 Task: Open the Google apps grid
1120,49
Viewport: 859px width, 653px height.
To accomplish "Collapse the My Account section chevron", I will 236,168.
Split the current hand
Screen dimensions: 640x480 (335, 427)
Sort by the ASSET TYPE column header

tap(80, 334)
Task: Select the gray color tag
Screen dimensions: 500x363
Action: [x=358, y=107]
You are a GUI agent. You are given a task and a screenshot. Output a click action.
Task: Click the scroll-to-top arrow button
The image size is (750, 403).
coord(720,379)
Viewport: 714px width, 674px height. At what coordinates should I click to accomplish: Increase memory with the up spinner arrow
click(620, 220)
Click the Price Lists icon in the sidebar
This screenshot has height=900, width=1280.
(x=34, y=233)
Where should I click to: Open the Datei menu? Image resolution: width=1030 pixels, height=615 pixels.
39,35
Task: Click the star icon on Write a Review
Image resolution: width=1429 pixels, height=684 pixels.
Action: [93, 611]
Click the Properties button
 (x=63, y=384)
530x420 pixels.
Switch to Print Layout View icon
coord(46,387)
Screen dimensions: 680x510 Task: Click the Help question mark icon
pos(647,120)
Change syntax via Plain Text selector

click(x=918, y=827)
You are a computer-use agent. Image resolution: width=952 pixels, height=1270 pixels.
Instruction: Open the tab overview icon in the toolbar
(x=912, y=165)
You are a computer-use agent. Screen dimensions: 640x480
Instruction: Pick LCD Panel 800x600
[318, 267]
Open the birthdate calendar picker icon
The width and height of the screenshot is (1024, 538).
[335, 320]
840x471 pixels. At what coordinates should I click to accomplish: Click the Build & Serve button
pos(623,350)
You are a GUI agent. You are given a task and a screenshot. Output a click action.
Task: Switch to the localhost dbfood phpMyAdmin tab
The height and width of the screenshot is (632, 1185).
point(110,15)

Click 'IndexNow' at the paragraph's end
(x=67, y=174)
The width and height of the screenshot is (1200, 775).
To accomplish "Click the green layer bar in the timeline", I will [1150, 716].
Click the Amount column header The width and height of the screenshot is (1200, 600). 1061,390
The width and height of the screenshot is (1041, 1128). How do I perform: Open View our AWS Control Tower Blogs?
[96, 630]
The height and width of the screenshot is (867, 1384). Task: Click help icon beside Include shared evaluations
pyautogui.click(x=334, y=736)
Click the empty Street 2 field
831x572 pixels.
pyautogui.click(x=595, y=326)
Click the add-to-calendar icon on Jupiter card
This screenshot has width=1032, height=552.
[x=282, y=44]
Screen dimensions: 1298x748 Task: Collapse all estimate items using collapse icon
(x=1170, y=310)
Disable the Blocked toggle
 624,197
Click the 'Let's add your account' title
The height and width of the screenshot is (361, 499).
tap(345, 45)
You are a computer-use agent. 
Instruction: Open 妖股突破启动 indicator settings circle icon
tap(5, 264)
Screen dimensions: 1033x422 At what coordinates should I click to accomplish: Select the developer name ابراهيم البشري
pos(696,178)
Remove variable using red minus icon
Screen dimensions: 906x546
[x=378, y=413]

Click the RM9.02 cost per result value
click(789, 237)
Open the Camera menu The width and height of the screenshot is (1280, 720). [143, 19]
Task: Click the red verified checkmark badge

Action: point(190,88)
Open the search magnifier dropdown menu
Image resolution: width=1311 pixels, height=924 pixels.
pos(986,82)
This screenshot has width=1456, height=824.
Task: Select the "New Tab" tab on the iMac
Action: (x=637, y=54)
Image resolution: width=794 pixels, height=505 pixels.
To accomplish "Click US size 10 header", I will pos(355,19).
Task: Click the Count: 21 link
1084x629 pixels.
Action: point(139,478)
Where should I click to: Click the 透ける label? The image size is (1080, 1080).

- - -

WHAT THIS TASK INVOLVES:
In the data above, tally the lines holding "will" and answer with the figure only.

RESPONSE TO THE EXERCISE:
3